There isn't much I can say about this.
As the temperatures rose in his mother's locked truck on Thursday, authorities said the little boy managed to free himself from his car seat and climb to the front of the vehicle, where he put a key in the ignition.
But the 3-year-old died before he could escape the sweltering heat that soon overtook him in the truck's cabin, the Harris County Sheriff's Office said.
Cameron Thomas Boone, who celebrated his third birthday last month, was the second child within less than 24 hours to die in the Houston area after a loved one drove to work, locked the vehicle and forgot about them. The boys were the third and fourth children to die in hot vehicles in Harris County this year.
On Thursday, authorities said Cameron was trapped in his mother's truck — parked in a hospital parking lot — for nine hours before the woman discovered her son's body. The frantic mother used a rock to break the back windshield of the truck because the woman was unable to use the remote door locks with a key already in the ignition, authorities said.

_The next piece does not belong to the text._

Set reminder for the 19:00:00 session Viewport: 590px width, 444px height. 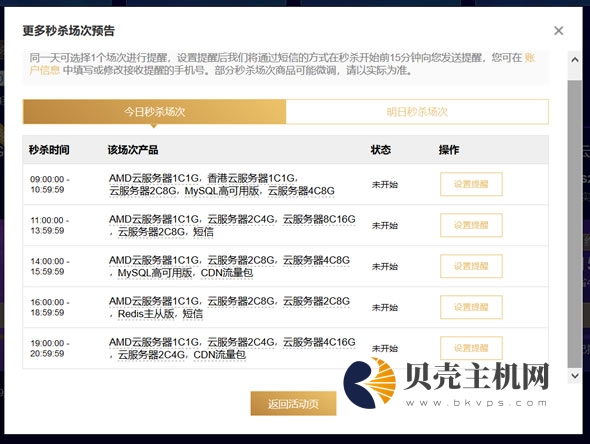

In both the northwest Harris County case and Wednesday's incident in Webster, authorities say the driver forgot to take the child to daycare and drove straight to work leaving the child secured in the back seat of the vehicle.

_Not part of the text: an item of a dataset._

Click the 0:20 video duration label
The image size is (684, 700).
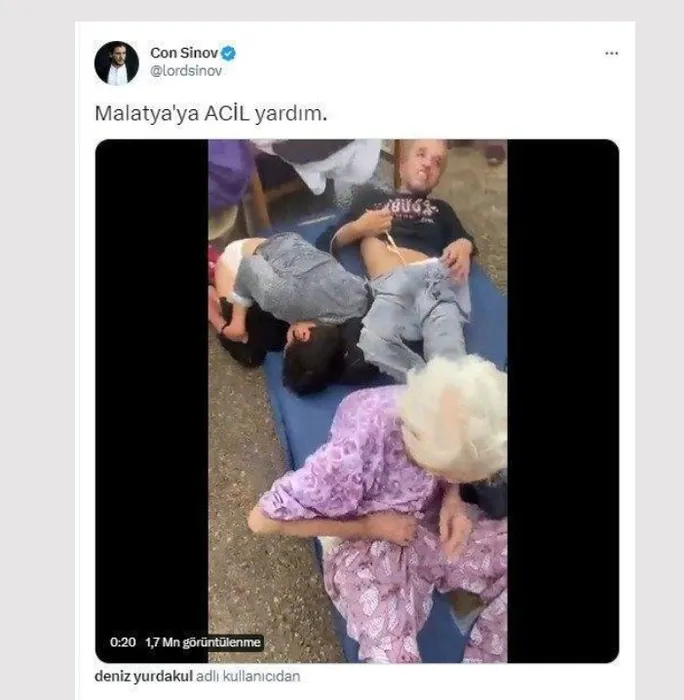click(x=123, y=642)
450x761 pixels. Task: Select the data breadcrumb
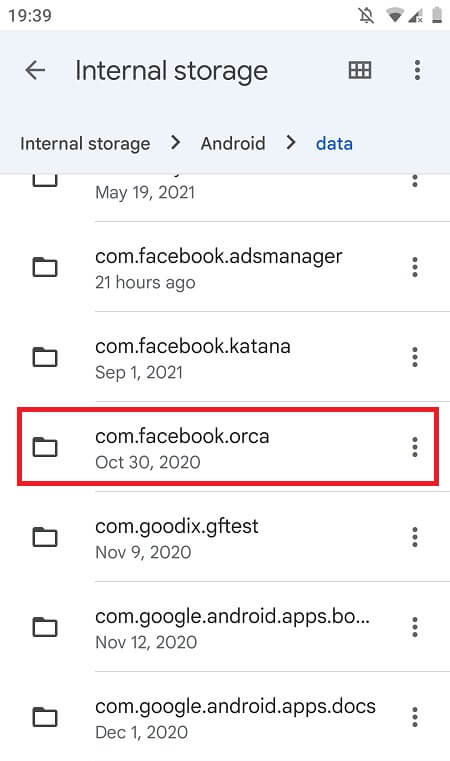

In Thursday's case, authorities said the boy's father usually dropped him off at a daycare facility on Thursdays. It was unclear why he didn't make the trip Thursday morning, said Lt. John Denholm, Harris County Sheriff's Office.

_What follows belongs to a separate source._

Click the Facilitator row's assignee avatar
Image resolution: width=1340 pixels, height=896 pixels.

The mother arrived at work at North Cypress Medical Center at 21214 Northwest Freeway about 6:30 a.m. and parked her white four-door Chevrolet pickup truck in the parking lot near Huffmeister.
When she walked out to the truck after her shift ended at 3:30 p.m., she found her son dead in the front seat of the truck.
Temperatures reached 97 degrees Thursday.
"Texas sun is very unforgiving. Temperatures inside cars escalate to fatal levels quickly," Denholm said.
Evidence indicates the boy spent his last minutes fighting to escape the unbearable heat.
"He was able to free himself from his car seat and climb to the front. We also found a key in the ignition, like he was trying to start the car, maybe open a window," Denholm said.
After breaking the back windshield, the mother grabbed her son and ran into the nearby emergency room where he was pronounced dead.
Hospital employees paused when walking to their cars late Thursday, some unaware of the tragedy, some in shock.
"I can't believe it — that poor child. That poor woman," said a nurse who asked that her name not be used.
"It's tragic — there's no other way to put it," said Denholm, who declined to comment on whether the mother may face criminal charges.
A Harris County grand jury will consider whether to charge the grandmother of the other 3-year-old boy who died Wednesday after being left in a car for about 10 hours.
The grandmother was leaving work about 5:45 p.m. at 421 E. NASA Parkway when she noticed the boy in the backseat.
Webster police said she apparently forgot to take him to day care.
Capt. Tom Claunch said his department will continue its investigation into the incident before submitting a complete report to the grand jury.
Child Protective Services spokeswoman Estella Olguin said that deviation from routine is a common denominator in such cases.
"Anytime you are doing something out of the ordinary you have to be extra vigilant. Put your purse, cell phone or wallet in the back with the baby," Olguin said.
She also said parents can keep a stuffed animal in the car seat and place the stuffed animal in the front seat when a child is in the backseat as a visual reminder.
"We all get distracted and have a lot on our minds so it's important that parents do anything they can do as a reminder that there is a child in the backseat," Olguin said.
Friday, August 15, 2008
There isn't much I can say about this.